Leave the bag out

In 2019, Ballarat residents heeded the call to ‘pass on glass’ and leave glass bottles and jars out of their yellow-lidded recycling bins. Now it’s time to ‘leave the bag out’.

A plastic problem: APR Managing Director Darren Thorpe with plastic bags contaminating our recycling.

The recycling crisis can seem like a distant memory, having been overshadowed by the COVID-19 pandemic.

If you’ve forgotten where we were up to, here’s a quick refresher.

Rather than exporting our recyclables as we did in the past, the future of recycling in Australia is based on a ‘circular economy’, where paper, plastic, aluminium and cardboard from kerbside collection are turned into new products which can themselves be recycled.

This is in line with the City of Ballarat’s Resource Recovery and Waste Management Strategy 2018-2022, which aims to support the development of viable resource recovery markets.

For this to work, Australian-based companies need to receive recycled material that is clean and separated, making the removal of contamination from kerbside recycling a major priority.

The City of Ballarat’s Pass on Glass system, introduced in 2019, was aimed at preventing a significant contaminant – broken glass – from polluting otherwise valuable plastics, paper and cardboard, and aluminium. But other contamination remains a serious challenge.

Leave the bag out

City of Ballarat Coordinator Environmental Services Louise Turner says about 4,100 household recycling bins are collected by City of Ballarat recycling trucks each weekday.

About 17 per cent of the recyclable material is contaminated, with much of the contamination caused by plastic bags.

These bags cannot be recycled through kerbside recycling and can prevent otherwise useful materials from being recycled.

Why is leaving out the bag so important?

“When people put their recyclables in a plastic bag, the recyclables cannot be processed and reused,” Louise says.

“That means instead of recyclables being recovered and turned into useful new products, the contents of the plastic bag end up in landfill.”

Louise says some residents are still putting plastic bags full of rubbish into their kerbside recycling bin.

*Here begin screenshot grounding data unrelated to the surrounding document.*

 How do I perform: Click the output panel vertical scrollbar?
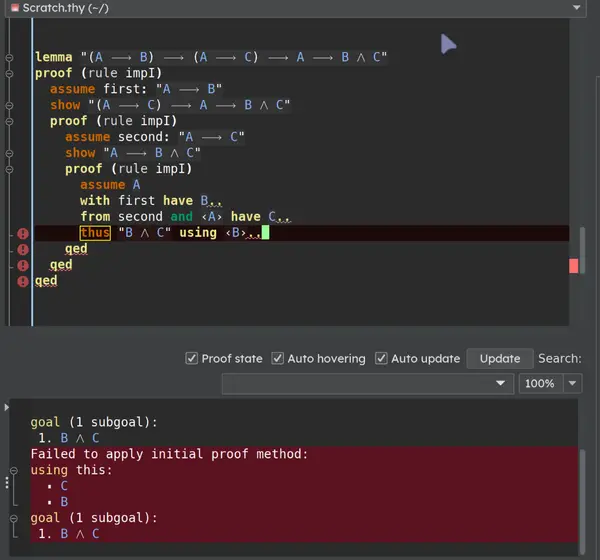[x=582, y=501]
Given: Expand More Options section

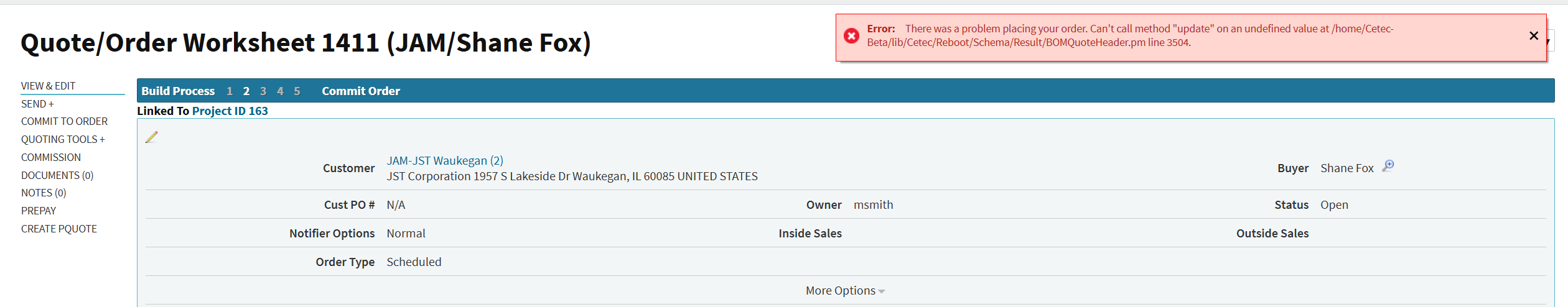Looking at the screenshot, I should (844, 291).
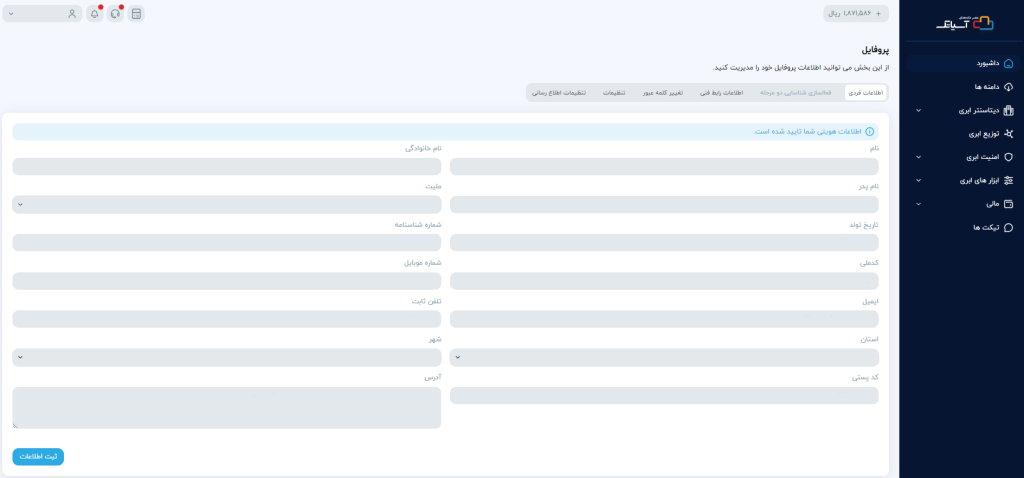The width and height of the screenshot is (1024, 478).
Task: Switch to تغییر کلمه عبور tab
Action: [662, 92]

"One bag of rubbish can split apart and contaminate everything else in the load, which then ends up in landfill rather than being recycled."

– Louise Turner

How is our recycling processed?

After it’s collected and transported in a larger truck, Ballarat’s kerbside recycling is processed at Australian Paper Recovery (APR) in Truganina.

At the APR plant, recyclables are sorted, by hand and using sophisticated machines, into categories such as fibre (paper and cardboard) and three different plastic types. These materials are then sold to Victorian companies which turn them into new products.

In this way the plant processes 50 tonnes of recycling received from councils each day, but there is capacity for much more.

APR Managing Director Darren Thorpe says these new products include everything from egg cartons made from fibre (paper and cardboard) to pipes and pallets made from plastic milk bottles and other types of pipes made from detergent bottles.

“If residents put the right sort of materials into their recycling bins, those materials can be recycled into new products.”

Plastic pollution: Australian Paper Recovery staff manually remove plastic bags from the conveyor belt to prevent recyclables being contaminated.

How can you help?

Pass on glass: Do not include glass bottles or jars in yellow-lidded recycling bins. Take them to a drop off station or visit recyclingballarat.com for collection locations.

Leave the bag out! Put clean plastic bottles and containers from your kitchen, laundry and bathroom in your yellow-lidded recycling bin.

Don’t put rubbish in your recycling! A list of what can be recycled can be found at recyclingballarat.com.

Purchase products made from recycled materials. Buying recycled and local products helps save our resources by closing the loop on recycling.